OBJECTIVE 1 >>
Decide whether each statement below agrees with the bean classification lab. Answer yes or no for each, and quote the words from the lab that settle it.
(a) Images of 13,611 grains were taken with a high-resolution camera.
(b) Of the 16 features obtained from the grains, 10 are dimensions.
(c) The random seed is set to 42 for stable output.
OBJECTIVE 2 >> Write the next part of the bean classification lab, picking up after its last line.

GIVEN PASSAGE >>
-- START --

# <center>CITS5508 Lab 2: Bean Classification</center>

**Name:** Chitra M Saraswati<br>
**Student ID:** 21367076<br>

In this workbook we classify beans of seven different varieties. Specifically, we use a Support Vector Classifier and a Stochastic Gradient Descent Classifier; we subsequently compare the performance of these two classification methods.

As per the data description:<br>
<i>"Seven different types of dry beans were used in this research, taking into account the features such as form, shape, type, and structure by the market situation. A computer vision system was developed to distinguish seven different registered varieties of dry beans with similar features in order to obtain uniform seed classification. For the classification model, images of 13,611 grains of 7 different registered dry beans were taken with a high-resolution camera. Bean images obtained by computer vision system were subjected to segmentation and feature extraction stages, and a total of 16 features; 12 dimensions and 4 shape forms, were obtained from the grains."</i>

You can also find the relevant paper below:<br>
KOKLU, M. and OZKAN, I.A., (2020), “Multiclass Classification of Dry Beans Using Computer Vision and Machine Learning Techniques.” Computers and Electronics in Agriculture, 174, 105507. DOI: https://doi.org/10.1016/j.compag.2020.105507

In [None]:
# Common imports
import os
import numpy as np
import pandas as pd

# To ensure stable output across runs
np.random.seed(35)

-- END --

INFORMATION SUPPLIED >>
-- START --

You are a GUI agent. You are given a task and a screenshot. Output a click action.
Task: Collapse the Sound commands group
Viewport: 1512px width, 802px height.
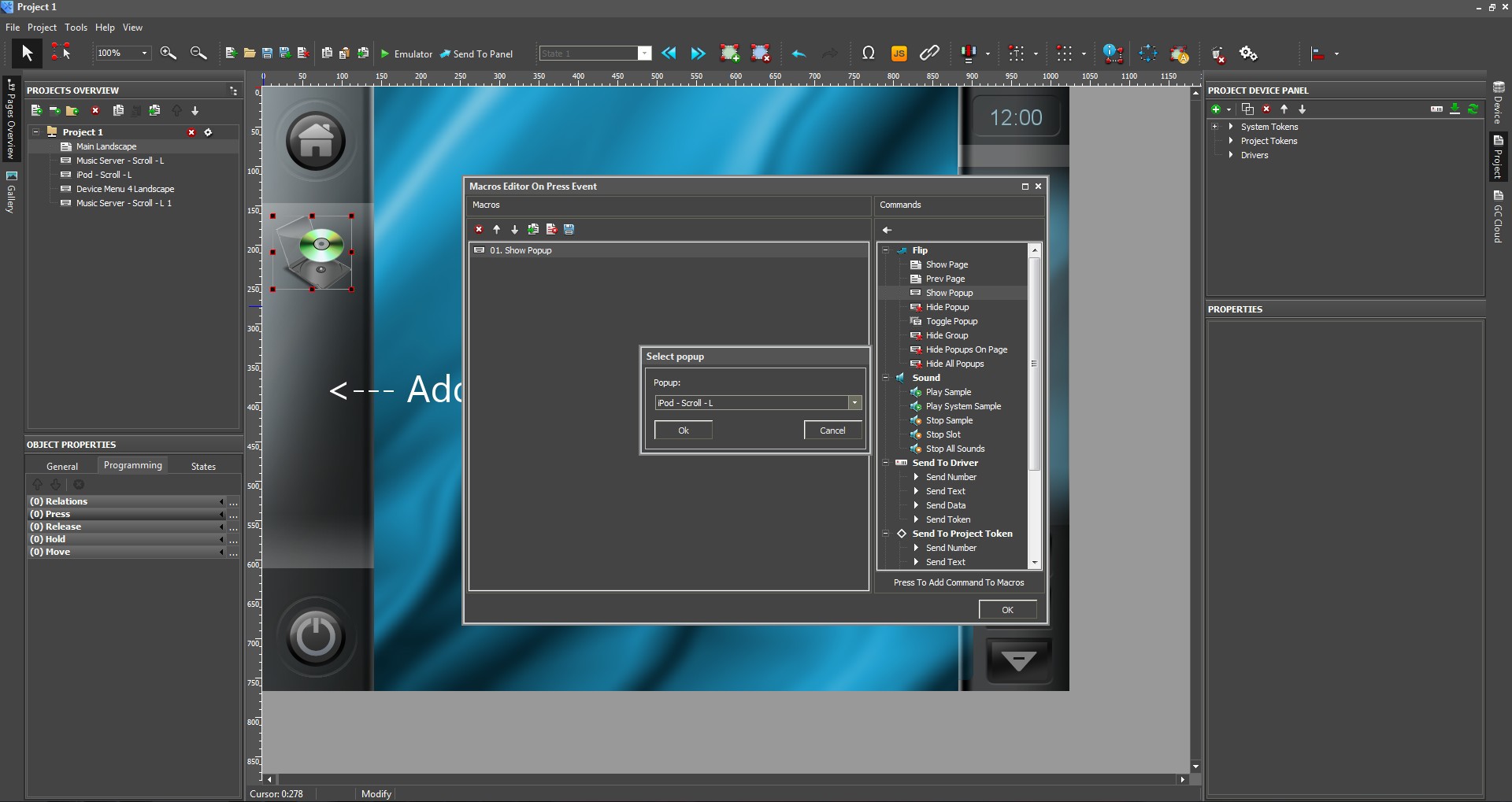click(886, 377)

-- END --

TASK ANSWER 1 >>
(a) Yes: "images of 13,611 grains of 7 different registered dry beans were taken with a high-resolution camera"
(b) No: "a total of 16 features; 12 dimensions and 4 shape forms"
(c) No: "np.random.seed(35)"

TASK ANSWER 2 >>
# For pretty plots
%matplotlib inline
import matplotlib as mpl
import matplotlib.pyplot as plt

In [None]:
bean_path = os.path.join('DryBeanDataset', 'Dry_Bean_Dataset.xlsx')
os.path.exists(bean_path)

# 1. Setting up

## 1.1 Import data

In [None]:
from openpyxl import load_workbook
wb = load_workbook(bean_path)

from openpyxl.utils.dataframe import dataframe_to_rows
sheet = wb.active
data = sheet.values
cols = next(data)[0:]
df = pd.DataFrame(data, columns = cols)

In [None]:
df.head(3)

## 1.2 Exploratory Data Analysis

An explanation of the attributes for this data can be found in the data description. I also thought it was a good idea to go to the paper and have a look at the beans myself. If you refer to the paper, we see that the Bombay and Seker varieties are the most visually distinctive from the other varieties due to their area and roundedness.

As our ML algorithms won't be taking colour into consideration, the Barbunya beans wouldn't be as distinctive to our algorithms as we visually judge them to be.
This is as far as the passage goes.